* [Data section]:

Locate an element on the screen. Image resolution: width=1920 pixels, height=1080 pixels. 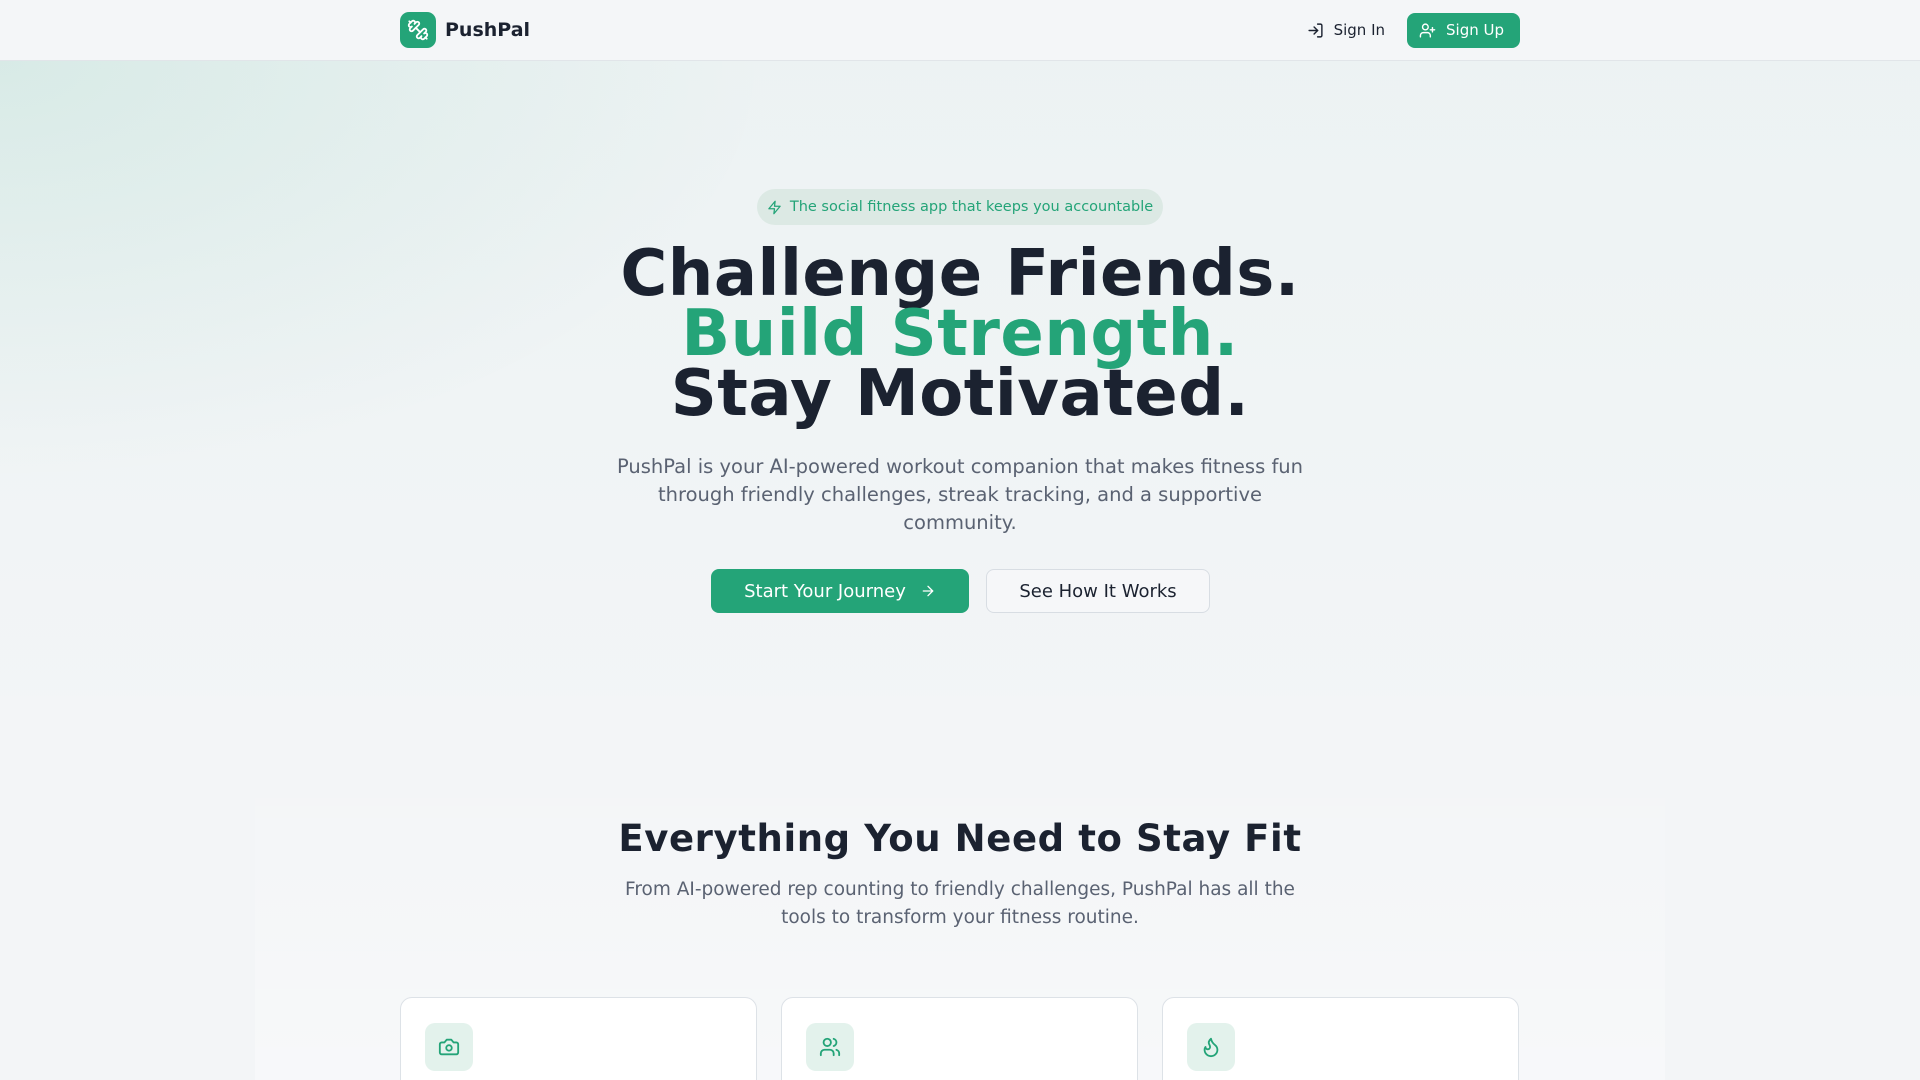
headline-line-2: Build Strength. is located at coordinates (960, 334).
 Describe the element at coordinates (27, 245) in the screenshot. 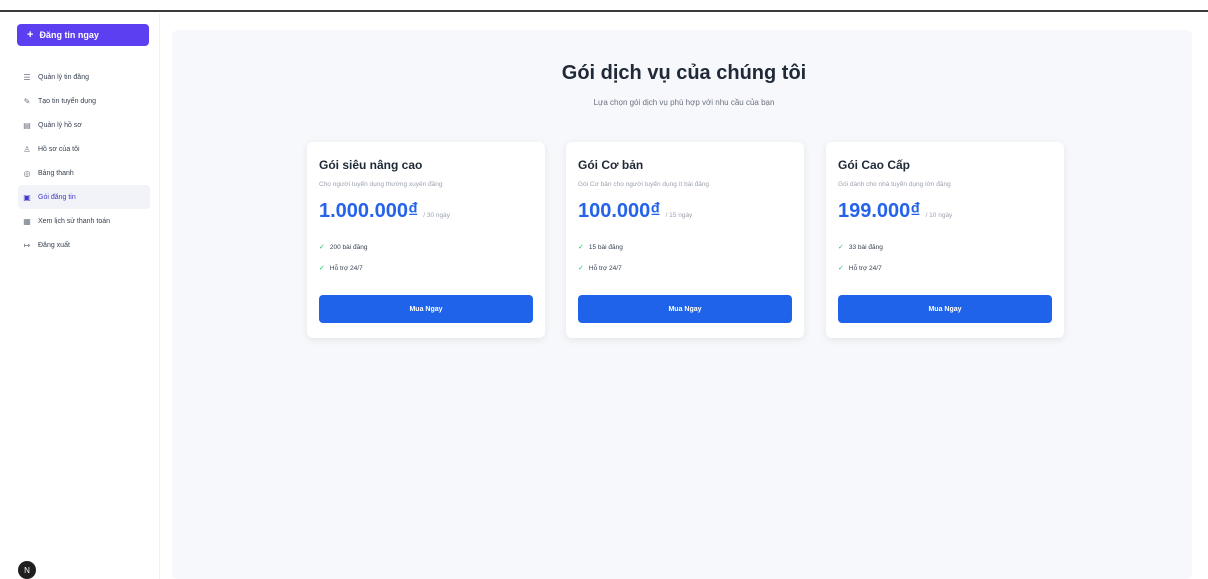

I see `logout-icon: ↦` at that location.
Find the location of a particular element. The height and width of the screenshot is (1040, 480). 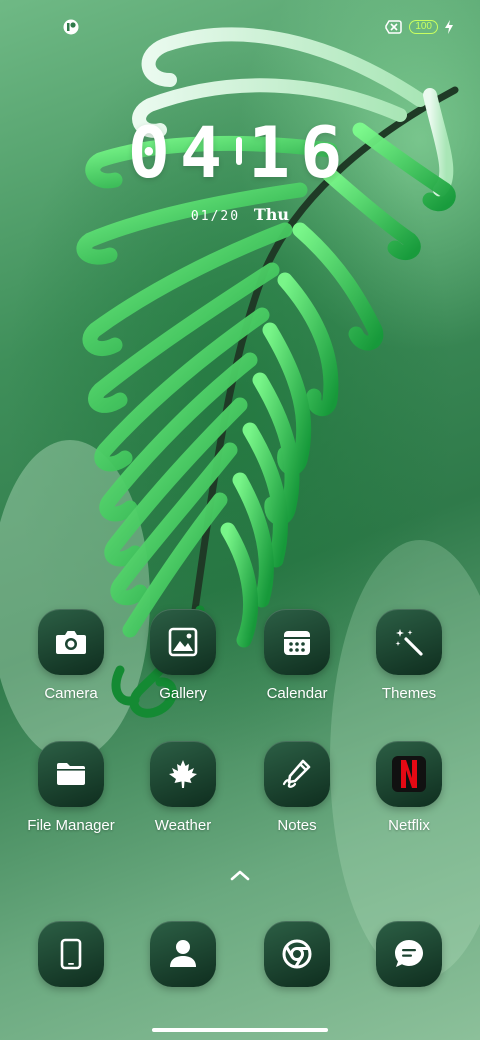

phone-icon is located at coordinates (71, 954).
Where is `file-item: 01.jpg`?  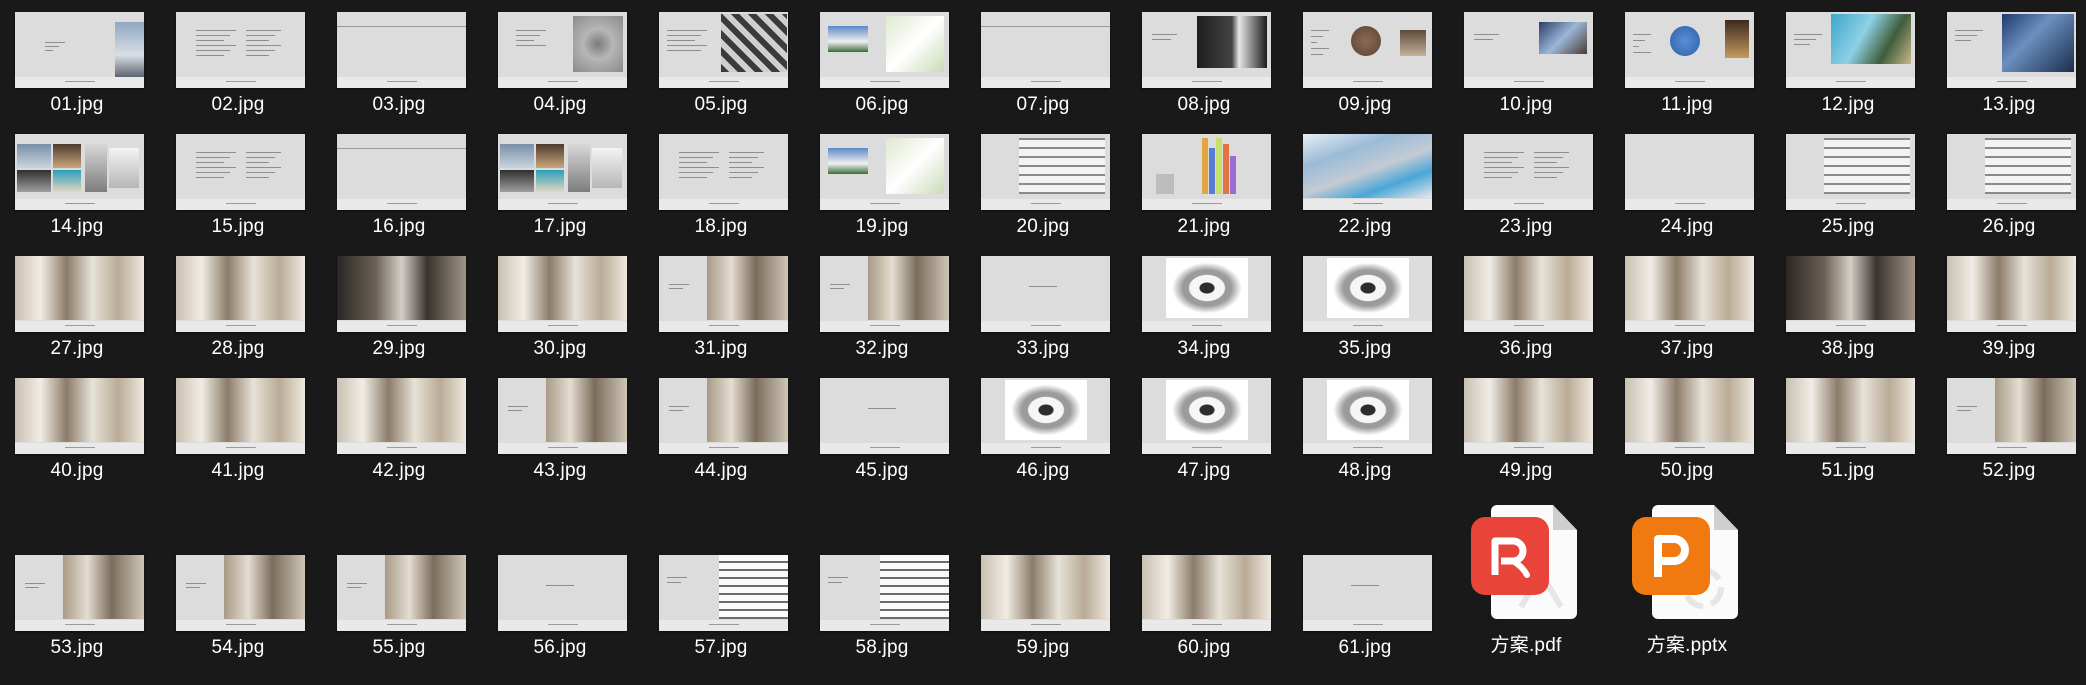 file-item: 01.jpg is located at coordinates (77, 60).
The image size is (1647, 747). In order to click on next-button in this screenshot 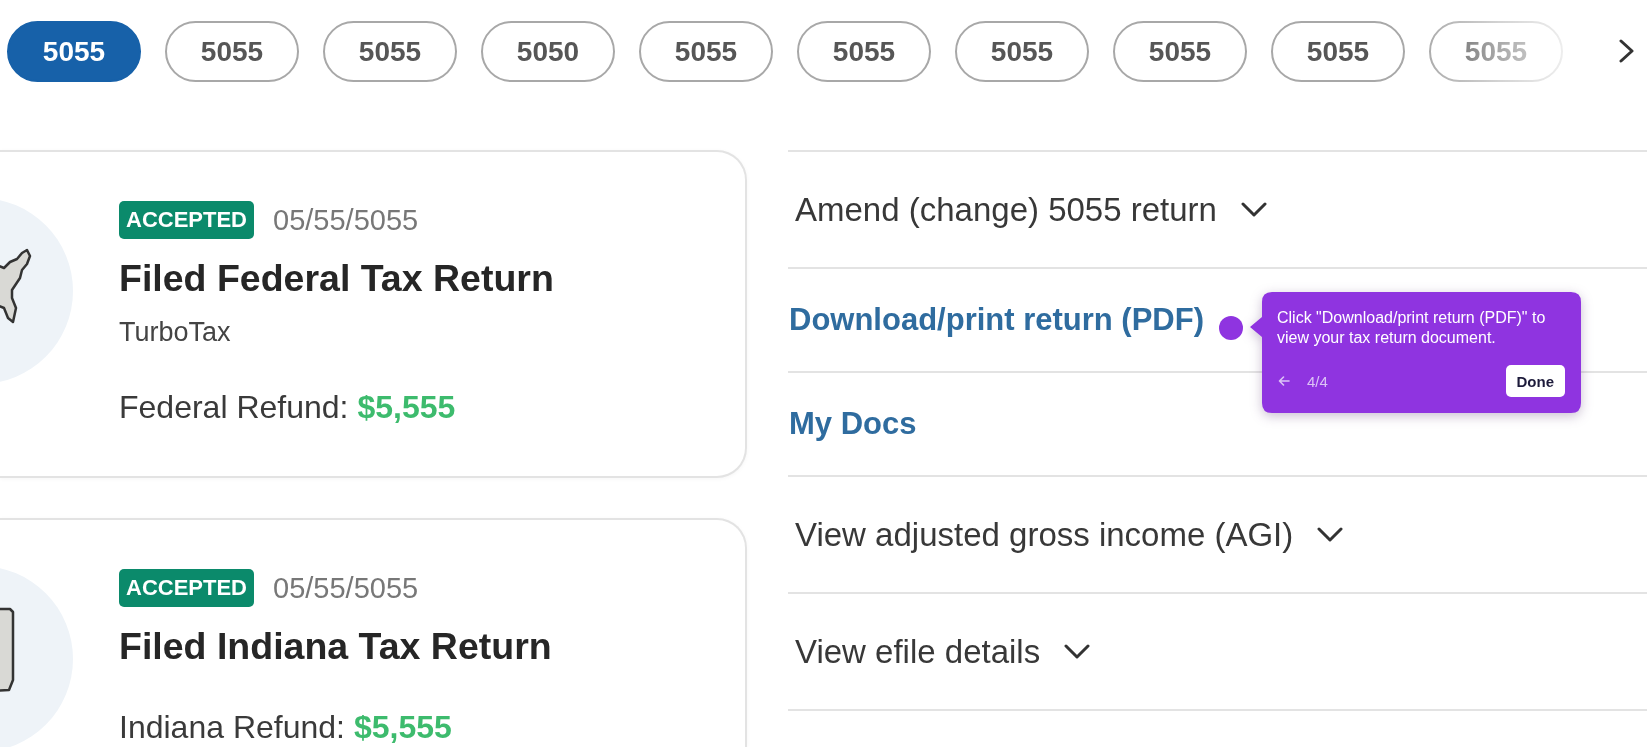, I will do `click(1626, 51)`.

* [What you will do]:
Can you rewrite the records from the start through the line containing "phone-icon is located", changing "screenshot" to "capture" and leaving everything else as it is? Leave out the pictures.

* [Solution to this problem]:
Locate an element on the screen. Image resolution: width=1920 pixels, height=1080 pixels. 
headline-line-2: Build Strength. is located at coordinates (960, 334).
 Describe the element at coordinates (27, 245) in the capture. 

I see `logout-icon: ↦` at that location.
Find the location of a particular element. The height and width of the capture is (1040, 480). 

phone-icon is located at coordinates (71, 954).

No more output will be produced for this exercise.